Dead Certain - Mariah Stewart [2]
“No.” The young prisoner shook his head, and the two older men tried to explain about the guy in the books with the red-and-white-striped shirt or hat—neither seemed to remember quite which—who you had to follow from page to page and find in each picture.
The trio determined that the courthouse was now on lockdown while all available law enforcement personnel searched for the escapee. Which would explain why the three of them had been placed in a room together rather than in separate rooms with a guard at each door. All deputies would be needed to join in the search, and someone apparently felt that the three prisoners could safely share temporary quarters. None of the three had exhibited violent tendencies while incarcerated, and shackled as they were, none were likely to attempt to follow Waldo’s lead and make a break for it.
“What’re you in for?” Giordano asked, nodding toward the latest to join them.
“I was stopped for going through a stop sign—”
“Now there’s a manly crime,” Giordano scoffed, and made some crack about the need for the leg irons.
“—and it turns out there was an outstanding warrant for a guy with the same name. You?” the man asked.
“I’m in here pending appeal of a conviction,” Giordano told them.
The youngest of the three finally spoke up. “For what?”
“A domestic dispute,” Giordano said dryly.
The kid took the opportunity to whine about how he was supposed to have a trial today and how Waldo might be screwing things up for him. He was beginning to get on Giordano’s nerves.
“What are the charges?” the man with the crew cut asked the boy.
“Well, see, they’re saying that I stalked this girl. But I didn’t stalk nobody,” he protested. To Giordano’s ears, it was nothing but more whine, whine, whine. “She was my girl, you know? They got the whole thing wrong.”
“She must have complained about something for them to charge you with stalking,” the third man noted. “What did she tell the police?”
“She was confused.
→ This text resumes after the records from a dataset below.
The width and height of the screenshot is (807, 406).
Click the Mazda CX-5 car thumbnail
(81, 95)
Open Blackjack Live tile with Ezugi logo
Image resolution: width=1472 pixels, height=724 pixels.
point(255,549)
The cops made her lie.” The kid was protesting and rambling on about how the whole thing was a misunderstanding and growing more and more agitated all the time.
“What’s your name, son?”
Giordano could have gagged. Was this guy for real? Who gave a shit what the kid’s name was? Both of his “roommates” were starting to annoy him big-time, and he found himself grateful that by some stroke of luck, he’d never come in contact with either one of them before.
“Archer Lowell,” the kid was saying.
What the hell kind of name was Archer? Giordano mentally sneered. In his neighborhood, the guys were Vic and Frankie and Tony—maybe an occasional Vito or Ralphie—but Archer?
Please.
“I’m Curtis Channing,” the third man introduced himself.
“Well, Archie—” Giordano began.
“Don’t call me Archie,” the kid snapped. “Do not ever call me Archie.”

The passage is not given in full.